According to CNN‘s report on the find, this little one represents the first-ever tardigrade fossil from the Cenozoic era. We currently live in this time period, which began 66 million years ago.

The Cenozoic would see the rise of the mammals (see: tiny rodents to mammoths to us) as the dominant species on Earth. And tardigrades have been here through it all. They’ll likely be here long after us, too.

Our current tardigrades are genus Isohypsibioidea. They survive boiling ocean waters, volcanic regions, arctic ice, and even space travel. They survive the most intense, uninhabitable environments on the planet – and have completely redefined what we think of as “uninhabitable.”

Water bears are all under a millimeter in length, and require a microscope for identification. It’s odd to think of an animal at this size, but they have a brain and a nervous system just like us. With eight legs and a pharynx for a mouth, they’re the smallest-known animal to have these features.

And just like our beloved non-microscopic fuzzy bears, tardigrades have claws. This new specimen is a perfect preservation, too; making a fascinating paleontological study.

‘The Discovery of a Fossil Tardigrade is Truly a Once-in-a-Generation Event’

“The discovery of a fossil tardigrade is truly a once-in-a-generation event,” says Phil Barden, the senior author of the fossil study.
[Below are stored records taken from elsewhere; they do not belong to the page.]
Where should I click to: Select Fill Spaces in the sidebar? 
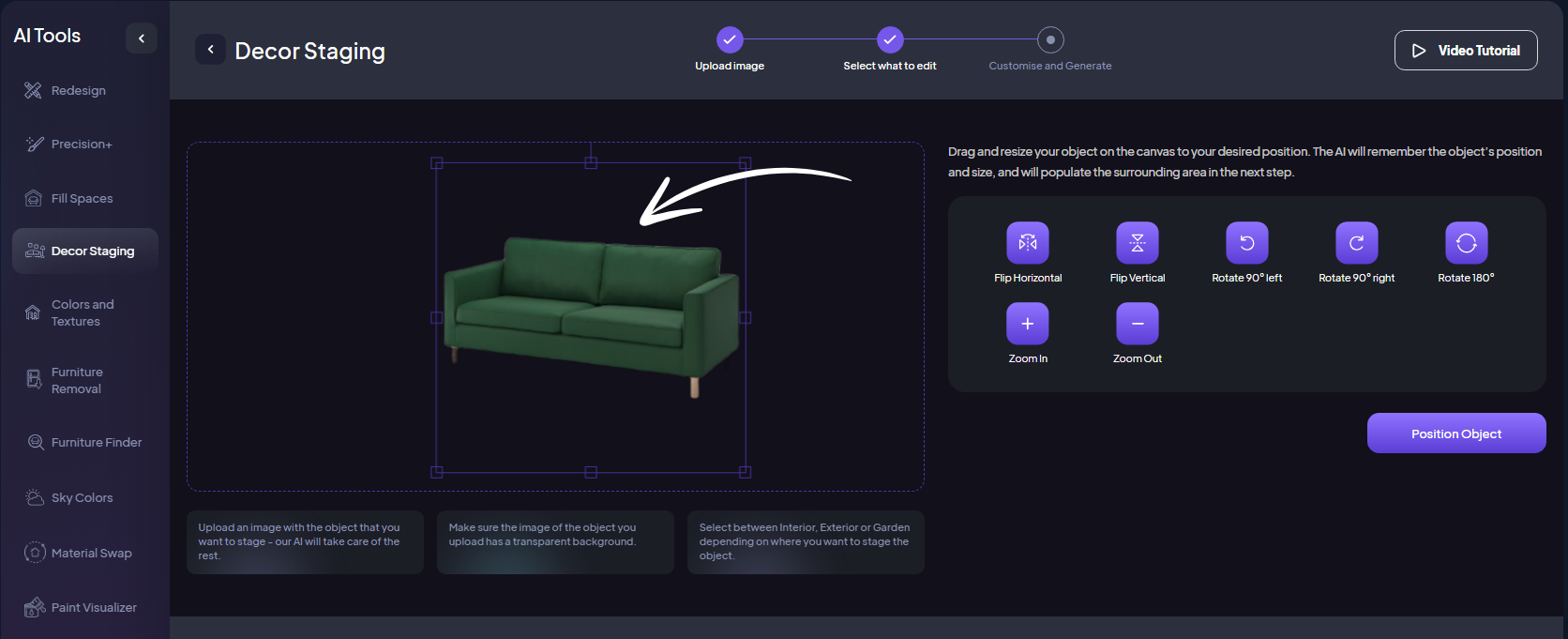pyautogui.click(x=82, y=199)
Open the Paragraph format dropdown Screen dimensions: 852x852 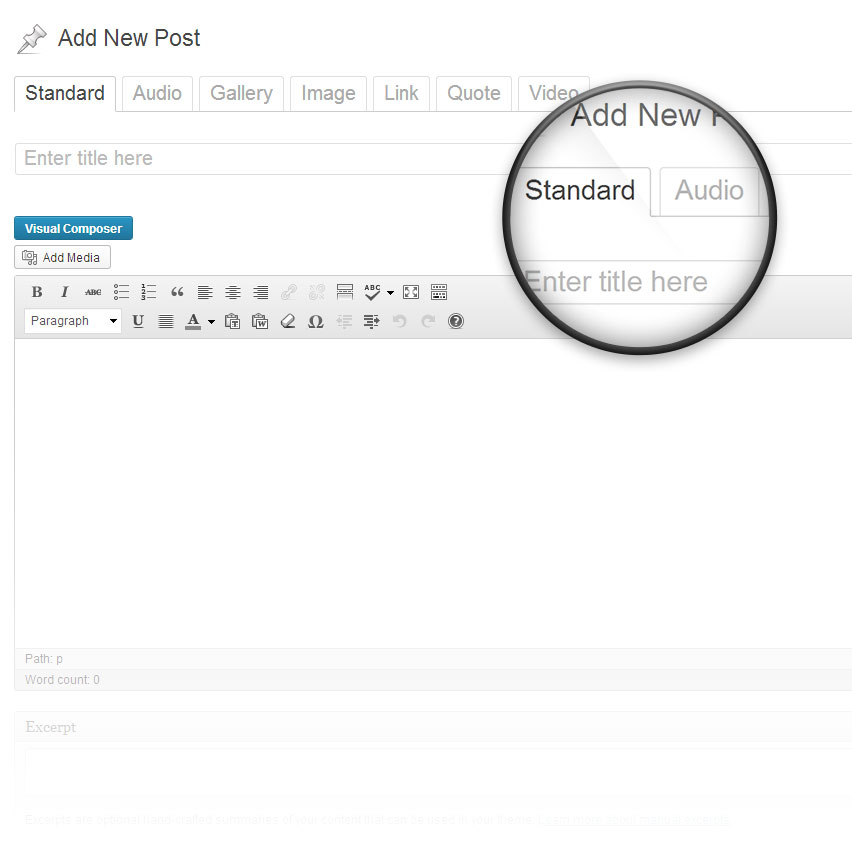pyautogui.click(x=72, y=321)
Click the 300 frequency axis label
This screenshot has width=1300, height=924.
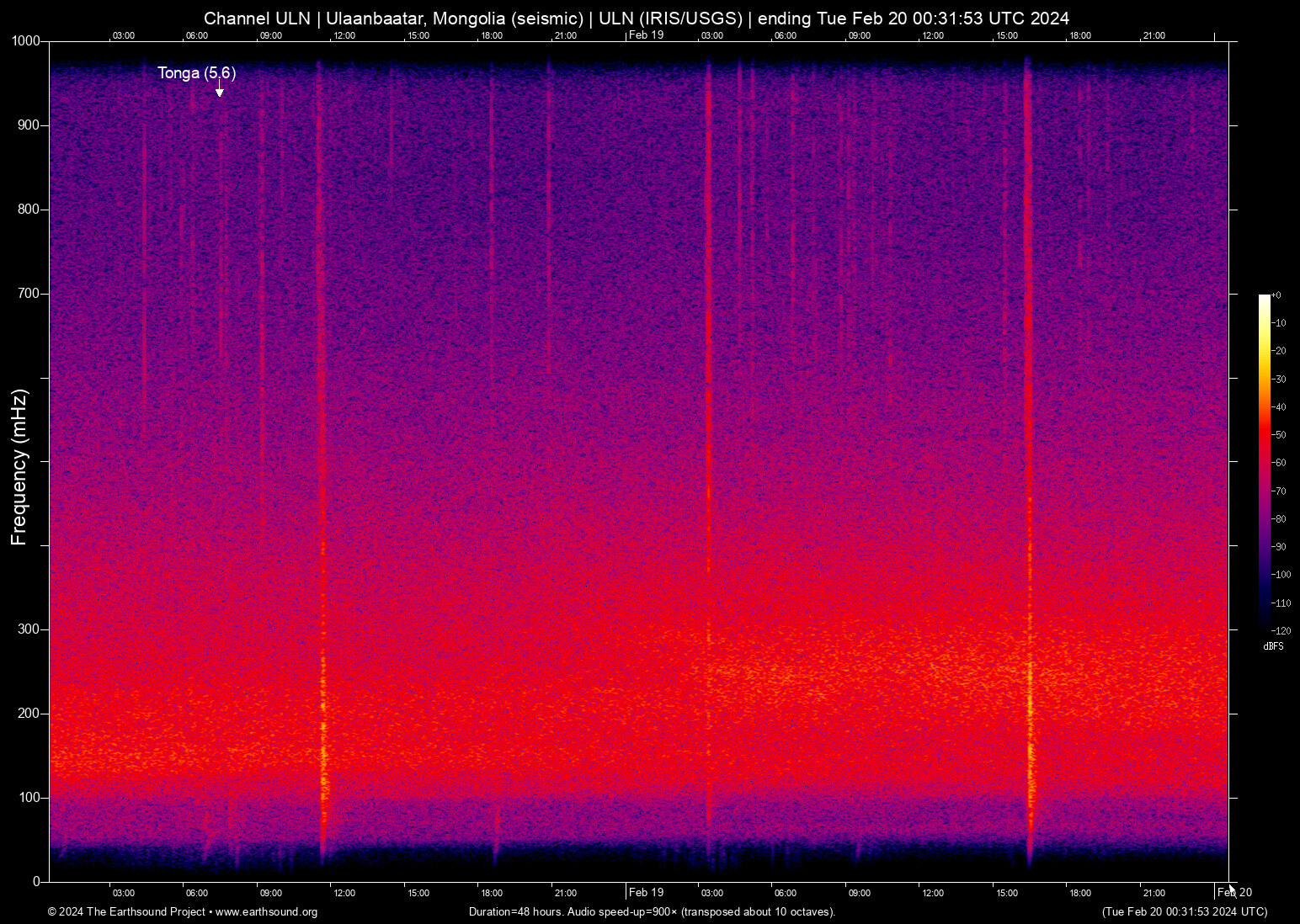pyautogui.click(x=29, y=629)
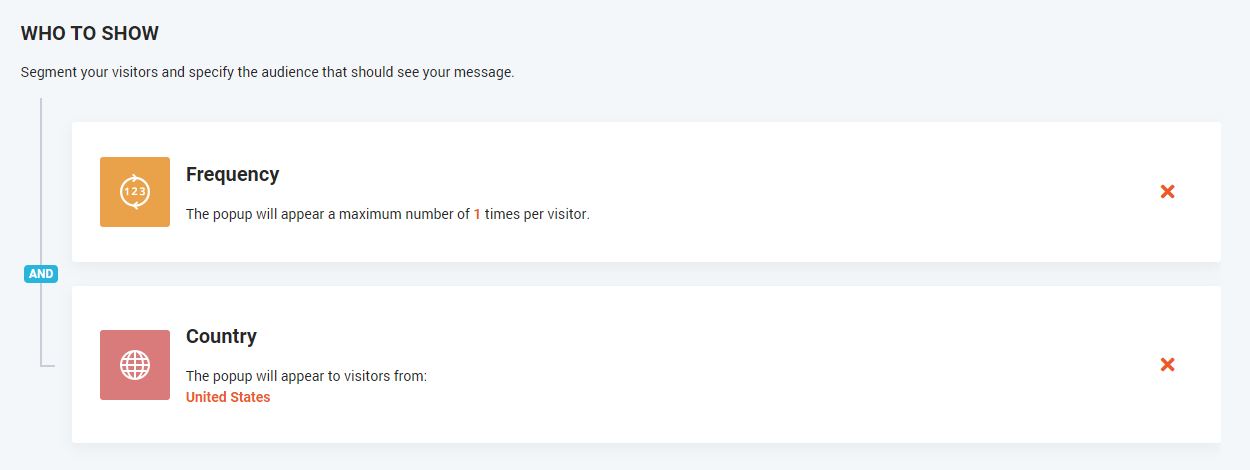
Task: Click the blue AND condition badge
Action: (41, 274)
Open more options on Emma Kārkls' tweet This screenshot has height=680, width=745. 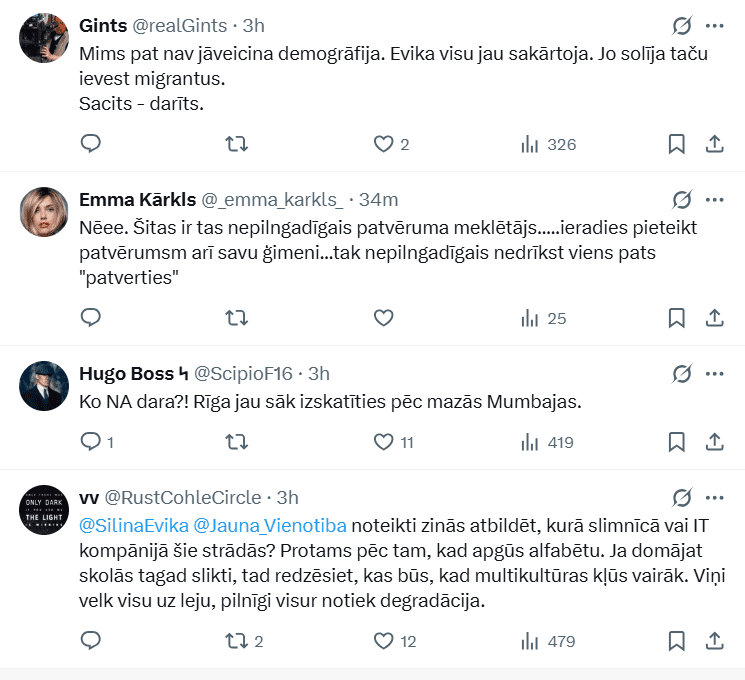click(x=714, y=199)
Barden is assistant professor of biology at New Jersey Institute of Technology, and his statement broke the news wide open.

He likens tardigrades to a “ghost lineage for paleontologists with almost no fossil record.

“It’s a faint speck in amber,” Barden adds. “In fact, chronocaribbeus was originally an inclusion hidden in the corner of an amber piece… It wasn’t spotted for months.”